CCCP: a Roma un concerto per i 25 anni dell’ultimo disco

Al RomaEuropa Festival dell'Auditorium Parco della Musica si celebra il gruppo punk emiliano con uno show dedicato a “Epica Etica Etnica Pathos”, ultimo capitolo della loro discografia

Foto: Massimo Zamboni e Angela Baraldi dei CCCP, in concerto nel 2012  - Credit: © SplashNews

27 Novembre 2015 | 19:43 di Lorenzo Di Palma

Dopo 25 anni è tempo di celebrazioni anche per i CCCP - Fedeli alla linea (poi divenuti C.S.I.), la band punk rock “seminale” di Reggio Emilia, considerata all’unanimità tra le più importanti e influenti nell'Italia degli anni Ottanta. I 25 anni sono infatti, quelli passati dall’uscita del loro ultimo disco, Epica Etica Etnica Pathos, a cui sarà dedicato un concerto, stasera - venerdì 27 novembre – nell’ambito del RomaEuropa Festival dell'Auditorium Parco della Musica della Capitale.

Un concerto che vedrà riuniti, per l’occasione, i membri originali del gruppo, Gianni Maroccolo, Massimo Zamboni, Francesco Magnelli, Giorgio Canali, Ginevra Di Marco e Angela Baraldi ma non, purtroppo, Giovanni Lindo Ferretti e la "Benemerita Soubrette" Annarella Giudici.

Con loro suoneranno i brani del disco molti esponenti del mondo “indie” italiano come Le Luci della Centrale Elettrica, Lo Stato Sociale, Brunori Sas, Appino, Max Collini (degli Offlaga Disco Pax) e Francesco Di Bella dei 24 Grana.

“Tutto lo sporco degli anni ’90 con la tecnologia degli anni ’70”, recitavano le note di copertina di Epica Etica Etnica Pathos, disco registrato nel 1990 in presa diretta nella casa colonica settecentesca Villa Pirondini, nella campagna reggiana, da una formazione che comprendeva Gianni Maroccolo (ex Liftiba), Francesco Magnelli, Ringo De Palma e il tecnico del suono Giorgio Canali.

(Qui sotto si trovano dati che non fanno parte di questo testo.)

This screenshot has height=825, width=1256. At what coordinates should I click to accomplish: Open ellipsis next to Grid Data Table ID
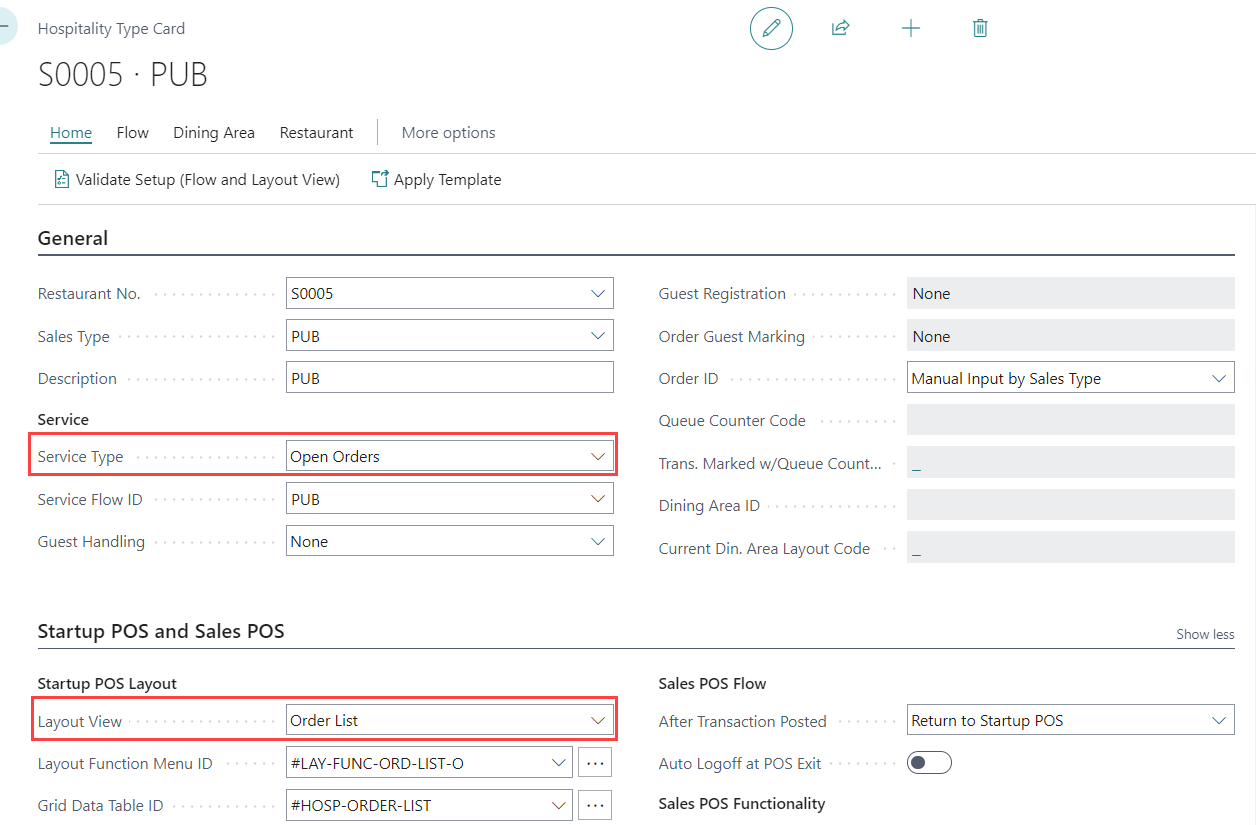click(x=595, y=805)
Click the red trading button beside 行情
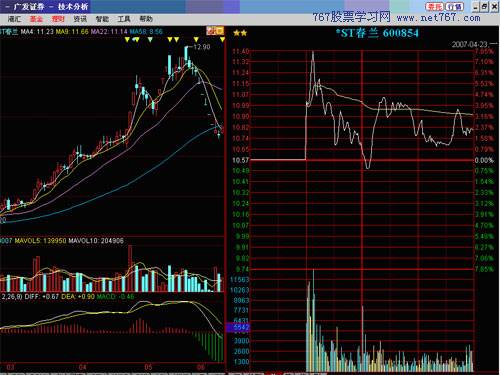 tap(434, 7)
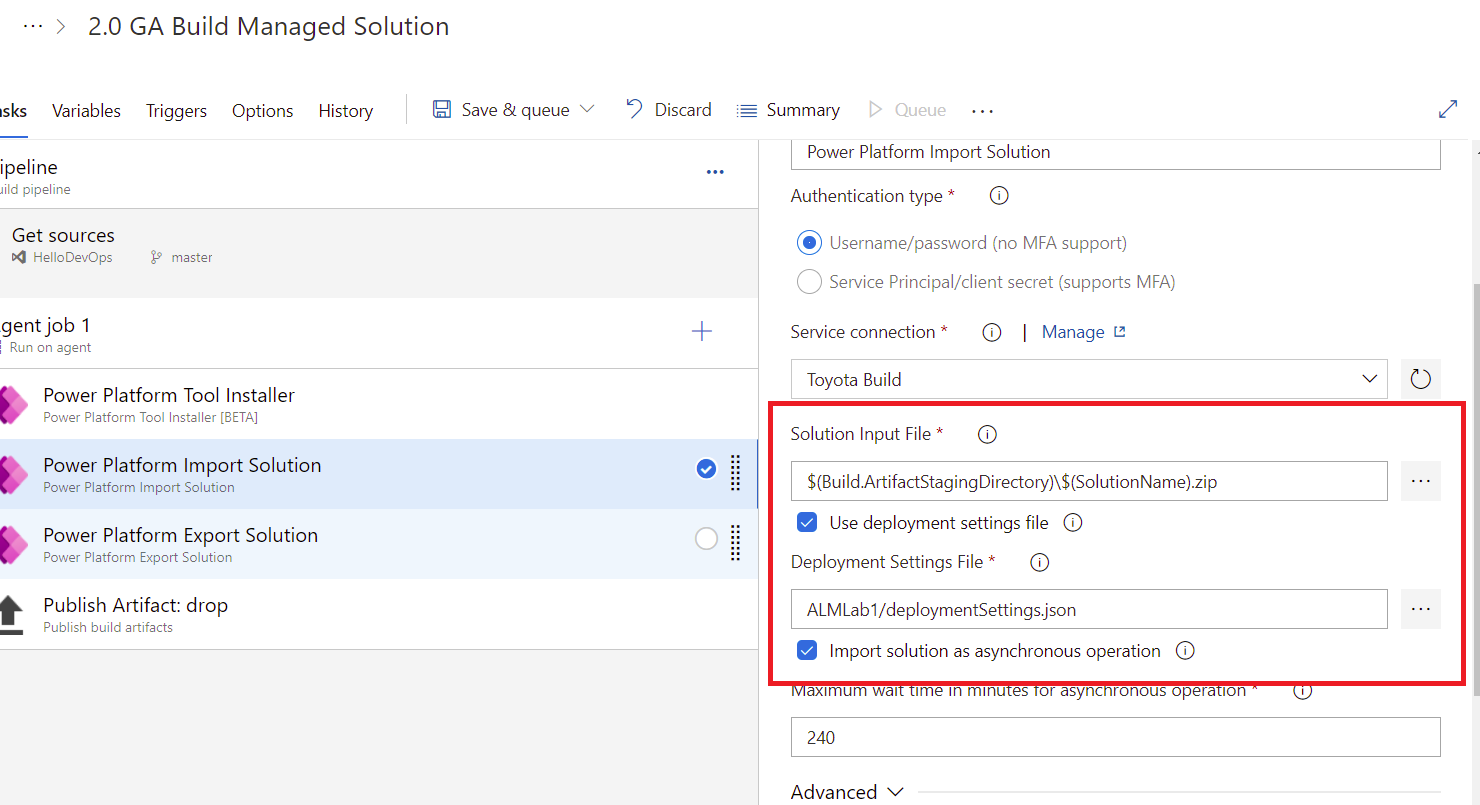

L’album, come si suol dire,  all’indomani del crollo del muro di Berlino, segnava la fine di un'epoca e anche dei CCCP che presto divennero i nuovi C.S.I. che oltre a essere l'acronimo di “Consorzio Suonatori Indipendenti” è un evidente riferimento ai cambiamenti avvenuti nell'ex impero sovietico. Un “canto del cigno” che però non ha mai smesso di influenzare generazioni di musicisti “non allineati”.